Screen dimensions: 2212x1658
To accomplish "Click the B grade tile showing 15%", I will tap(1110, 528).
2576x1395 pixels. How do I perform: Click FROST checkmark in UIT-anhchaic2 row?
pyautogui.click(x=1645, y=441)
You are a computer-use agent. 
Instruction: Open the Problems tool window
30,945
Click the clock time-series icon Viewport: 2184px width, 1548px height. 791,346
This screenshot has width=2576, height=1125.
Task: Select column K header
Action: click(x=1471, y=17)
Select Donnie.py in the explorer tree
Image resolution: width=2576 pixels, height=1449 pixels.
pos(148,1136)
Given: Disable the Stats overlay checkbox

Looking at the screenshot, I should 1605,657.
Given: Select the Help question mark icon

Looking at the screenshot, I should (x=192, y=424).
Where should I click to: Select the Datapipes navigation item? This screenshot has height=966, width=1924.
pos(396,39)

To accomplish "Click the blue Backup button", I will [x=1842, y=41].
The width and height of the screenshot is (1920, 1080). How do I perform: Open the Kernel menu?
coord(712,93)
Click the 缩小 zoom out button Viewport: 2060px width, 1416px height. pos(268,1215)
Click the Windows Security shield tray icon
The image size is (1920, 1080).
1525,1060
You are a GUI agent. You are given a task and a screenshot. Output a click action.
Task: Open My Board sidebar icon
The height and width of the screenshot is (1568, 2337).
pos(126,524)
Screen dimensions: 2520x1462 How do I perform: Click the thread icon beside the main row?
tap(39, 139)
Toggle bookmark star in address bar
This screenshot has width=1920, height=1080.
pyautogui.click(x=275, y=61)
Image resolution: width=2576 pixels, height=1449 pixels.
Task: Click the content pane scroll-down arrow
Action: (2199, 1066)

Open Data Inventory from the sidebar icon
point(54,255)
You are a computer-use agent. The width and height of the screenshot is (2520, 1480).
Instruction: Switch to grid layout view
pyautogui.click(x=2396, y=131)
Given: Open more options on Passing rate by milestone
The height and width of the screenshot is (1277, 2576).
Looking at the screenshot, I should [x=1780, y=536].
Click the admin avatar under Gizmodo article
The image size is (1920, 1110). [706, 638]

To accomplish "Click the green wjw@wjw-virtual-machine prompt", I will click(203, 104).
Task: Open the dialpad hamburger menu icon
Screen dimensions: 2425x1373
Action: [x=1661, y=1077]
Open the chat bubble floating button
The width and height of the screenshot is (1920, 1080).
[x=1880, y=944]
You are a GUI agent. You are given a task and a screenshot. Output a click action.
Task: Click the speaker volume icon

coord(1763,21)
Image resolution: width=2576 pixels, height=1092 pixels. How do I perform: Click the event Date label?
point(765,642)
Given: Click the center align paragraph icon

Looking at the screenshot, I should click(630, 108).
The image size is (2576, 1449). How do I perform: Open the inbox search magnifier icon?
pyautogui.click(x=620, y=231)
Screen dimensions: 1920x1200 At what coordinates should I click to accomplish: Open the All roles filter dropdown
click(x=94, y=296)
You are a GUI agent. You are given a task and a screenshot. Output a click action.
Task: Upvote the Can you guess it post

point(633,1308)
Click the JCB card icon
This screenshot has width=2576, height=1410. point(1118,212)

+ + +

▶ HOW TO COMPLETE THIS TASK:
Reproduce every single entry above exactly.

▶ REPLY:
Screen dimensions: 2212x1658
To accomplish "Click the B grade tile showing 15%", I will tap(1110, 528).
2576x1395 pixels. How do I perform: Click FROST checkmark in UIT-anhchaic2 row?
pyautogui.click(x=1645, y=441)
You are a computer-use agent. 
Instruction: Open the Problems tool window
30,945
Click the clock time-series icon Viewport: 2184px width, 1548px height. 791,346
This screenshot has width=2576, height=1125.
Task: Select column K header
Action: click(x=1471, y=17)
Select Donnie.py in the explorer tree
Image resolution: width=2576 pixels, height=1449 pixels.
pos(148,1136)
Given: Disable the Stats overlay checkbox

Looking at the screenshot, I should 1605,657.
Given: Select the Help question mark icon

Looking at the screenshot, I should (x=192, y=424).
Where should I click to: Select the Datapipes navigation item? This screenshot has height=966, width=1924.
pos(396,39)

To accomplish "Click the blue Backup button", I will [x=1842, y=41].
The width and height of the screenshot is (1920, 1080). How do I perform: Open the Kernel menu?
coord(712,93)
Click the 缩小 zoom out button Viewport: 2060px width, 1416px height. pos(268,1215)
Click the Windows Security shield tray icon
The image size is (1920, 1080).
1525,1060
You are a GUI agent. You are given a task and a screenshot. Output a click action.
Task: Open My Board sidebar icon
The height and width of the screenshot is (1568, 2337).
pos(126,524)
Screen dimensions: 2520x1462 How do I perform: Click the thread icon beside the main row?
tap(39, 139)
Toggle bookmark star in address bar
This screenshot has width=1920, height=1080.
pyautogui.click(x=275, y=61)
Image resolution: width=2576 pixels, height=1449 pixels.
Task: Click the content pane scroll-down arrow
Action: (2199, 1066)

Open Data Inventory from the sidebar icon
point(54,255)
You are a computer-use agent. The width and height of the screenshot is (2520, 1480).
Instruction: Switch to grid layout view
pyautogui.click(x=2396, y=131)
Given: Open more options on Passing rate by milestone
The height and width of the screenshot is (1277, 2576).
Looking at the screenshot, I should [x=1780, y=536].
Click the admin avatar under Gizmodo article
The image size is (1920, 1110). [706, 638]

To accomplish "Click the green wjw@wjw-virtual-machine prompt", I will click(203, 104).
Task: Open the dialpad hamburger menu icon
Screen dimensions: 2425x1373
Action: [x=1661, y=1077]
Open the chat bubble floating button
The width and height of the screenshot is (1920, 1080).
[x=1880, y=944]
You are a GUI agent. You are given a task and a screenshot. Output a click action.
Task: Click the speaker volume icon

coord(1763,21)
Image resolution: width=2576 pixels, height=1092 pixels. How do I perform: Click the event Date label?
point(765,642)
Given: Click the center align paragraph icon

Looking at the screenshot, I should click(630, 108).
The image size is (2576, 1449). How do I perform: Open the inbox search magnifier icon?
pyautogui.click(x=620, y=231)
Screen dimensions: 1920x1200 At what coordinates should I click to accomplish: Open the All roles filter dropdown
click(x=94, y=296)
You are a GUI agent. You are given a task and a screenshot. Output a click action.
Task: Upvote the Can you guess it post

point(633,1308)
Click the JCB card icon
This screenshot has width=2576, height=1410. point(1118,212)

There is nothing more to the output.